= Beginning of Section =
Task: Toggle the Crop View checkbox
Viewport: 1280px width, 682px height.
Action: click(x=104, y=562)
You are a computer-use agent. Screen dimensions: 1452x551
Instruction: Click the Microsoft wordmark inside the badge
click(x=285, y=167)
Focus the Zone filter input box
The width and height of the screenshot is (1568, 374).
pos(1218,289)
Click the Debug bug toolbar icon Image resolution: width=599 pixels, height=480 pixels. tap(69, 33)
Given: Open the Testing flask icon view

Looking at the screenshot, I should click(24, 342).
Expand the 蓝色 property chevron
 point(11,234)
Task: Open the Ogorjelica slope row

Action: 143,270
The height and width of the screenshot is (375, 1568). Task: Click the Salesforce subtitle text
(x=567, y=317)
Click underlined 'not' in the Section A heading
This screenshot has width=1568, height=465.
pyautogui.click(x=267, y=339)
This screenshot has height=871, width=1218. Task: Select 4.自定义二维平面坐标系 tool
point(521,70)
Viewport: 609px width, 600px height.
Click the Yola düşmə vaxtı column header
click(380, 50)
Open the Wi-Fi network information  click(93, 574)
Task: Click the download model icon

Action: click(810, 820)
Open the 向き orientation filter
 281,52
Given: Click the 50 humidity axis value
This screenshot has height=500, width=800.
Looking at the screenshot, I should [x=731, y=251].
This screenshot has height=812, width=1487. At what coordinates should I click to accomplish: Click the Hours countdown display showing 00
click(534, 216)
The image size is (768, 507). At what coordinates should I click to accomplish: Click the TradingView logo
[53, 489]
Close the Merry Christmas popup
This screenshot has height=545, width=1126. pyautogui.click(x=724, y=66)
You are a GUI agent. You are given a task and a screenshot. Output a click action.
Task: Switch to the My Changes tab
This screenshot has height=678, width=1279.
= End of Section =
**WORK TO COMPLETE**
Only the lines from the one containing "You are a computer-use" through the end of the entries above belong in the answer; repeat them exactly.

**SOLUTION BELOW**
You are a computer-use agent. Screen dimensions: 1452x551
Instruction: Click the Microsoft wordmark inside the badge
click(x=285, y=167)
Focus the Zone filter input box
The width and height of the screenshot is (1568, 374).
pos(1218,289)
Click the Debug bug toolbar icon Image resolution: width=599 pixels, height=480 pixels. tap(69, 33)
Given: Open the Testing flask icon view

Looking at the screenshot, I should click(24, 342).
Expand the 蓝色 property chevron
 point(11,234)
Task: Open the Ogorjelica slope row

Action: 143,270
The height and width of the screenshot is (375, 1568). Task: Click the Salesforce subtitle text
(x=567, y=317)
Click underlined 'not' in the Section A heading
This screenshot has width=1568, height=465.
pyautogui.click(x=267, y=339)
This screenshot has height=871, width=1218. Task: Select 4.自定义二维平面坐标系 tool
point(521,70)
Viewport: 609px width, 600px height.
Click the Yola düşmə vaxtı column header
click(380, 50)
Open the Wi-Fi network information  click(93, 574)
Task: Click the download model icon

Action: click(810, 820)
Open the 向き orientation filter
 281,52
Given: Click the 50 humidity axis value
This screenshot has height=500, width=800.
Looking at the screenshot, I should [x=731, y=251].
This screenshot has height=812, width=1487. At what coordinates should I click to accomplish: Click the Hours countdown display showing 00
click(534, 216)
The image size is (768, 507). At what coordinates should I click to accomplish: Click the TradingView logo
[53, 489]
Close the Merry Christmas popup
This screenshot has height=545, width=1126. pyautogui.click(x=724, y=66)
You are a GUI agent. You are given a task and a screenshot. Output a click action.
Task: Switch to the My Changes tab
This screenshot has height=678, width=1279.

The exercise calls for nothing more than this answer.